El goteo de sanciones se alimenta de un odio enquistado durante 60 años en la estructura de poder estadounidense; un odio extremo, irracional, absoluto, pero que se extingue con aquellos que tuvieron propiedades en la Isla y se recicla en una generación de advenedizos, que se ha beneficiado económicamente de la industria anticubana. Claver-Carone es el típico producto de esta circunstancia. Fue cofundador y director del Comité de Acción Política para la Democracia de Cuba, de Estados Unidos (USCD PAC), uno de los grupos a favor del bloqueo más activos en Washington, cuyo objetivo es recaudar dinero para apoyar a los congresistas cubanoamericanos, y que, según los registros de la Comisión Federal Electoral, gastó alrededor de 680 000 dólares en las elecciones que llevaron a Trump a la Presidencia.

The New Yorker lo retrata como “un típico abogado del sur de la Florida, conocido entre los políticos de Washington por su punto de vista extremista, todo-o-nada, sobre Cuba”, mientras The Global Americans afirma que es alguien que no duda en mentir sobre la isla que jamás ha visitado. En su blog Capitol Hill Cubans, ha asegurado que la conectividad a internet ha disminuido y hay menos personas que trabajan por cuenta propia en la nación caribeña, dos noticias demostradamente falsas.

“Es el típico arribista que cuando no está en el poder, su única preocupación es ganar dinero con la maquinaria anticastrista. Pero cuando está en el poder, se prepara para el momento en que no esté ahí y tenga que seguir ganando dinero”, lo describió un académico estadounidense, que participó en un evento reciente en el Instituto Internacional de Relaciones Internacionales (ISRI), de La Habana.

Otro analista de la Florida, que también prefiere no develar su identidad ante posibles represalias contra los críticos de Trump que viajan a Cuba, describe a Claver-Carone como alguien que antepone su trabajo de lobista por encima del interés nacional de Estados Unidos: “Es poco profesional, todo lo mira bajo el prisma de su obsesión cubana y apenas conoce la región”. Hace un año le prometió a Trump que en pocos días se derrocaría al gobierno de Nicolás Maduro en Venezuela, y “al igual que Marco Rubio, engañó a su presidente sobre la verdadera popularidad de Guaidó y acerca del apoyo internacional que supuestamente recibiría” el autoproclamado mandatario venezolano.
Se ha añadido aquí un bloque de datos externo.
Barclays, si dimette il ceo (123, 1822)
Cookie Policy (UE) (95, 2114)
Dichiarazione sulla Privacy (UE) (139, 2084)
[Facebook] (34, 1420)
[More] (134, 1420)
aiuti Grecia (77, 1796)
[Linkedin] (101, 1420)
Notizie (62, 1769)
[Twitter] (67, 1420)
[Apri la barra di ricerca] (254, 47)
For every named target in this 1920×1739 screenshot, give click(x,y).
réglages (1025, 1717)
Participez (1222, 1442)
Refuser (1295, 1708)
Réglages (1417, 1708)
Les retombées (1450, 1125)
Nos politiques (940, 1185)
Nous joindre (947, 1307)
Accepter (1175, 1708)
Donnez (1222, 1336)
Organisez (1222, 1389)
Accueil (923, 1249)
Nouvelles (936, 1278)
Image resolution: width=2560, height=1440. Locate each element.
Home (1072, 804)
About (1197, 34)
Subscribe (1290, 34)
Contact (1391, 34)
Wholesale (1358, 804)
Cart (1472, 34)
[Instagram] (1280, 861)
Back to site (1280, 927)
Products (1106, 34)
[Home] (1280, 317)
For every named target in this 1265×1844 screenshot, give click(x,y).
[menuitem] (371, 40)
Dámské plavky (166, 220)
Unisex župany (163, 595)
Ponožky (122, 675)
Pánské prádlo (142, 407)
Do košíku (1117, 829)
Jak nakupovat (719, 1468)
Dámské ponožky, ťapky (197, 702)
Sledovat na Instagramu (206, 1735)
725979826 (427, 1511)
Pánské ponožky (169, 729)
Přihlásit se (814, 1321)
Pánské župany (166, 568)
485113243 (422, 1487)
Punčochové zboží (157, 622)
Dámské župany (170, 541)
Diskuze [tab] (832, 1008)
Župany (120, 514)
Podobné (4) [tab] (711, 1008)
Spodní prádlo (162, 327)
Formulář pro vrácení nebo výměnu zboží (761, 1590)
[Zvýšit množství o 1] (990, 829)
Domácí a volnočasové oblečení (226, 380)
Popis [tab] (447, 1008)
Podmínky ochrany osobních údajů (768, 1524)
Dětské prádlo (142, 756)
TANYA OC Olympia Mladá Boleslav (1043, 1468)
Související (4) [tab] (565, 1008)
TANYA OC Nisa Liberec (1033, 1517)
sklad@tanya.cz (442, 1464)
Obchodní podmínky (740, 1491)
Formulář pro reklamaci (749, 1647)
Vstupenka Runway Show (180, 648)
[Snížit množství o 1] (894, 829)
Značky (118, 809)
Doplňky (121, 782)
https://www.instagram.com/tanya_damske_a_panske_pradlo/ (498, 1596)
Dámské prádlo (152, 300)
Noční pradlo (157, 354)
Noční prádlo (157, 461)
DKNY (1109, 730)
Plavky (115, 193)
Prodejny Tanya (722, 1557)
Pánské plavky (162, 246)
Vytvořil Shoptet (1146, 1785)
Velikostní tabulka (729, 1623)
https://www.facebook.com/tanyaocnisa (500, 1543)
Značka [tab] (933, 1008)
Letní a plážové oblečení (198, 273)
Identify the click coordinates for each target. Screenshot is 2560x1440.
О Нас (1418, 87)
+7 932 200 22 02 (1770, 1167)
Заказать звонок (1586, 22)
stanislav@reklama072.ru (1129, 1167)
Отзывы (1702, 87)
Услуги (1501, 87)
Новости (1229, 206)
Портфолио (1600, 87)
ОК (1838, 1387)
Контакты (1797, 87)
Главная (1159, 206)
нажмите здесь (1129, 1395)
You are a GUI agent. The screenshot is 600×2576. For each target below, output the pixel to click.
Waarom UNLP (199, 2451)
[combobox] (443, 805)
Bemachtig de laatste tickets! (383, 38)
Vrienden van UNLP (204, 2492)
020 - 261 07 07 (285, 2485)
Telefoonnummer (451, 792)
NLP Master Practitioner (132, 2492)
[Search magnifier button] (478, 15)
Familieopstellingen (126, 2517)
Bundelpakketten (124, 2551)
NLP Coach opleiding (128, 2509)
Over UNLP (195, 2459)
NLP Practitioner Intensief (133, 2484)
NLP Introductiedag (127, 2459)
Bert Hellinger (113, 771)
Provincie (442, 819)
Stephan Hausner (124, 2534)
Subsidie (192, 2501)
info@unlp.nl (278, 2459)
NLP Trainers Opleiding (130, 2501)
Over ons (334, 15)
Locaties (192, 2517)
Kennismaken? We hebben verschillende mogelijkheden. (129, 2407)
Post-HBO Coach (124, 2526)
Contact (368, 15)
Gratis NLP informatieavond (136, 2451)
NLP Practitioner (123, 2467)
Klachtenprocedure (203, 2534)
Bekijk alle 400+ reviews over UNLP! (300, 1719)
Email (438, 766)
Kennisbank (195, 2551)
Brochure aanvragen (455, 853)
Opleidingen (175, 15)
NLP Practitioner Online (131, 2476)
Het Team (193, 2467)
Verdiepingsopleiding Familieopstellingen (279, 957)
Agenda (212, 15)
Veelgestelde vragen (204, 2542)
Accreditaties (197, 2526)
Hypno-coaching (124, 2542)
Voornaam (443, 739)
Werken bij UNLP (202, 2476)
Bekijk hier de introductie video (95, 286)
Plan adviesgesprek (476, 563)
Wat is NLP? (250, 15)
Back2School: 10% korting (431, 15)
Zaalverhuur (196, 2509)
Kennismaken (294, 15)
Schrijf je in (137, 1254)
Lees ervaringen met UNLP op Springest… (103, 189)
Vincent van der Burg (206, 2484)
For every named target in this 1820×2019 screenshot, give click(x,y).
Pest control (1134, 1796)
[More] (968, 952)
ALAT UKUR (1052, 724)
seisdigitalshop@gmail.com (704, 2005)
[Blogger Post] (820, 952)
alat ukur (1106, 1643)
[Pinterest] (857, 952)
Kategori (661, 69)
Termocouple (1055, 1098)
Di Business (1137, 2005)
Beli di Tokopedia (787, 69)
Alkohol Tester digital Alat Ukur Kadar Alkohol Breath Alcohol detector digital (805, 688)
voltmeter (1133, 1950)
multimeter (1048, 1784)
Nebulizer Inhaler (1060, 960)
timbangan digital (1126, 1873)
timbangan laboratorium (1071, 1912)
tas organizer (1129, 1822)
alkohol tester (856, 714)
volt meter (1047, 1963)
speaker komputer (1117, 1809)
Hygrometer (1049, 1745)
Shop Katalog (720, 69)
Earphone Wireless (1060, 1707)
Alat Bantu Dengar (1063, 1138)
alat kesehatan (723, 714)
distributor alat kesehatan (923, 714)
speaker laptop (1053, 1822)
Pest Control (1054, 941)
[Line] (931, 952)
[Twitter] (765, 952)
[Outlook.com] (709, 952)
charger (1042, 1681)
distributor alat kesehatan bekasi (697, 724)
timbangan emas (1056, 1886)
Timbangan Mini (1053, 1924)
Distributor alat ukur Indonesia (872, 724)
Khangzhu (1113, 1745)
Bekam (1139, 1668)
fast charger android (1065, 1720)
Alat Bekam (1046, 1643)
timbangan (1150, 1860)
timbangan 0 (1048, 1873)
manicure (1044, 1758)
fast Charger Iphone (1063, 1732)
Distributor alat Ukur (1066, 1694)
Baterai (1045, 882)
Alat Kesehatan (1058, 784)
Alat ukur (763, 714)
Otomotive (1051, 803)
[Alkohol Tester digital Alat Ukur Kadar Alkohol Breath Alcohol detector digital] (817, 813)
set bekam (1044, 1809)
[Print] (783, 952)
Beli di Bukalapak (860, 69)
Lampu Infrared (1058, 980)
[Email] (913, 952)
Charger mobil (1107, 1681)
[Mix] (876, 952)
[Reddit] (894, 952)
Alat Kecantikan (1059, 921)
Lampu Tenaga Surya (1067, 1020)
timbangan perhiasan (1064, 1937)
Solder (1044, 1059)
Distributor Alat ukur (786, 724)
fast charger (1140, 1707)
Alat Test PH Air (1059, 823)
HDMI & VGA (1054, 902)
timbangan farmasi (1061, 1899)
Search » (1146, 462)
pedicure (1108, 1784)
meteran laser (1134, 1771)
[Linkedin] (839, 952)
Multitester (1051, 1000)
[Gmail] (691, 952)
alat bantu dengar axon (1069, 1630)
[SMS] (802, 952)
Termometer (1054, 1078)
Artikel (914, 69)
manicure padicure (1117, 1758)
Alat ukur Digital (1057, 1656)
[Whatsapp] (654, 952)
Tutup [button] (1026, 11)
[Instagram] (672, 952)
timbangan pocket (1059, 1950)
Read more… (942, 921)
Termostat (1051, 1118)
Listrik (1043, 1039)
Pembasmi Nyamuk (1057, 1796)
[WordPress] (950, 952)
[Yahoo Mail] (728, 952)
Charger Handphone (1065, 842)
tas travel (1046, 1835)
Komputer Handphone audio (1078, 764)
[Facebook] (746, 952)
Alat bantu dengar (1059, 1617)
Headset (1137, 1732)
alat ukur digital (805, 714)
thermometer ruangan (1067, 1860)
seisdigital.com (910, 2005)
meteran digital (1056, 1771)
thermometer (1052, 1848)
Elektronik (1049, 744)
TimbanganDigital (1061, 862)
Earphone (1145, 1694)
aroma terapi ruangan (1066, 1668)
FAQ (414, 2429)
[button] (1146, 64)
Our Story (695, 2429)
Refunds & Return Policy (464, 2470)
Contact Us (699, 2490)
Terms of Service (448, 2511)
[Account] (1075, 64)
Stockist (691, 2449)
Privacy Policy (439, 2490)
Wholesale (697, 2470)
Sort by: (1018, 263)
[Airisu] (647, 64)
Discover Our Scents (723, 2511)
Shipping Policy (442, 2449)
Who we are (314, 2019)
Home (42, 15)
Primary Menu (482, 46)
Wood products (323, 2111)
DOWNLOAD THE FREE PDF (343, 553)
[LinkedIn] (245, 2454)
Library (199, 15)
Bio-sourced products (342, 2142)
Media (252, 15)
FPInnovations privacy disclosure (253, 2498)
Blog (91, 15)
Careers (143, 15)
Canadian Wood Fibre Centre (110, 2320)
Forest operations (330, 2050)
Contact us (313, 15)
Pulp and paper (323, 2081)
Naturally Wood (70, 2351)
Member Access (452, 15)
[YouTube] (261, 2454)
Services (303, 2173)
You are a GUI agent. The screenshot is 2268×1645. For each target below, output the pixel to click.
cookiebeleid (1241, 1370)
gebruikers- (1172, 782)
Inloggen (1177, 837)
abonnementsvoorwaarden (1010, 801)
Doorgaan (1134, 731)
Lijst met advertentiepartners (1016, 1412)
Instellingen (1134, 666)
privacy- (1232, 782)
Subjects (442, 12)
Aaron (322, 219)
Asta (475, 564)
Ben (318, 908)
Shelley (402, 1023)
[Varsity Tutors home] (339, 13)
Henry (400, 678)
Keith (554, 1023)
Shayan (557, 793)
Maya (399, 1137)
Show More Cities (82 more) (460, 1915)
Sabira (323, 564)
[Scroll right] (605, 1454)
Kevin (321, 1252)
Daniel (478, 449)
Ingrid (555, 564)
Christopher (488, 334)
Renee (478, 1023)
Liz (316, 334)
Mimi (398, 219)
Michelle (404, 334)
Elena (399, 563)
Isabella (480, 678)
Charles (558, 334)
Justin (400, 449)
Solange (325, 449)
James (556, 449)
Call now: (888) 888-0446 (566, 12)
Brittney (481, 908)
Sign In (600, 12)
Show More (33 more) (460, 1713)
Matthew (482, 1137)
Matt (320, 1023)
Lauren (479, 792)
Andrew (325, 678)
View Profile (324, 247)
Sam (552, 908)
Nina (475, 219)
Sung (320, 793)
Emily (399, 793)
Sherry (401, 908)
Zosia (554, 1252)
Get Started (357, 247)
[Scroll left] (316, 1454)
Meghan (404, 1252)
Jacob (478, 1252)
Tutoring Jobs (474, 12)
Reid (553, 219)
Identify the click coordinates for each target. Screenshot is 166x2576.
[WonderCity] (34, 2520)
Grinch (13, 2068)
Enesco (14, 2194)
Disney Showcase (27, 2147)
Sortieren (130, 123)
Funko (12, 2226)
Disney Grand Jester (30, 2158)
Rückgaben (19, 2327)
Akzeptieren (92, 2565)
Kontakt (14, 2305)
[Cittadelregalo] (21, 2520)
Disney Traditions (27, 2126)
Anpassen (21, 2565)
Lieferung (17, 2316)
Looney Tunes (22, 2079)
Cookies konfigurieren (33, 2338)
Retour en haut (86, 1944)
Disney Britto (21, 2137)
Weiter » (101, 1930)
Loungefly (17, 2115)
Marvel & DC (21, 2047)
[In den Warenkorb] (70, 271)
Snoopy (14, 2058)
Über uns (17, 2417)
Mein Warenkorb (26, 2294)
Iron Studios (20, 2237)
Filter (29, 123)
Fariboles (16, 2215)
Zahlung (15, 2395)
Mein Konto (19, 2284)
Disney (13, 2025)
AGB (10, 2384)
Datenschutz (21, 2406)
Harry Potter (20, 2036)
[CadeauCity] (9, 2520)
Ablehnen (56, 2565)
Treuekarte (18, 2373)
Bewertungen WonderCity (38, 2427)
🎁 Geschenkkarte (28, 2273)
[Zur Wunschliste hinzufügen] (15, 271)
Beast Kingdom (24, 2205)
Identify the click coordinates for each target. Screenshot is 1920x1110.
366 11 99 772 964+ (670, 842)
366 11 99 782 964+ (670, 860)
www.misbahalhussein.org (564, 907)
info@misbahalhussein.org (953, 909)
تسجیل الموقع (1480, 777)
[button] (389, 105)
También lo describen como un abogado oscuro, sin don social y con una discreta exposición mediática hasta la investidura presidencial de Alberto Fernández en Argentina, cuando, precipitadamente, canceló citas y anunció a los periodistas que se iría de Buenos Aires sin asistir a la ceremonia. Claver-Carone dijo que quería evitar “la desagradable sorpresa” de encontrarse con el ministro de Comunicación de Venezuela, Jorge Rodríguez, o con el ex presidente ecuatoriano Rafael Correa, “como si un funcionario de esa jerarquía que viaja desde Washington no supiera con quién se va a topar”, comentó Página 12.

Quizás el verdadero problema para Claver-Carone es Miguel Díaz-Canel, invitado por Fernández al acto presidencial. El “hombre del año” de la Casa Blanca prefirió esquivar un inevitable cara a cara con su fracaso, personificado en el mandatario caribeño, quien en la última sesión del Parlamento cubano en 2019, hace cinco días, invitó a esperar el nuevo año con una gran fiesta: “Que nuestras plazas urbanas y rurales se llenen de música y de alegría. Hay todas las razones para festejar. En el año 61 de la Revolución, nos tiraron a matar y estamos vivos.”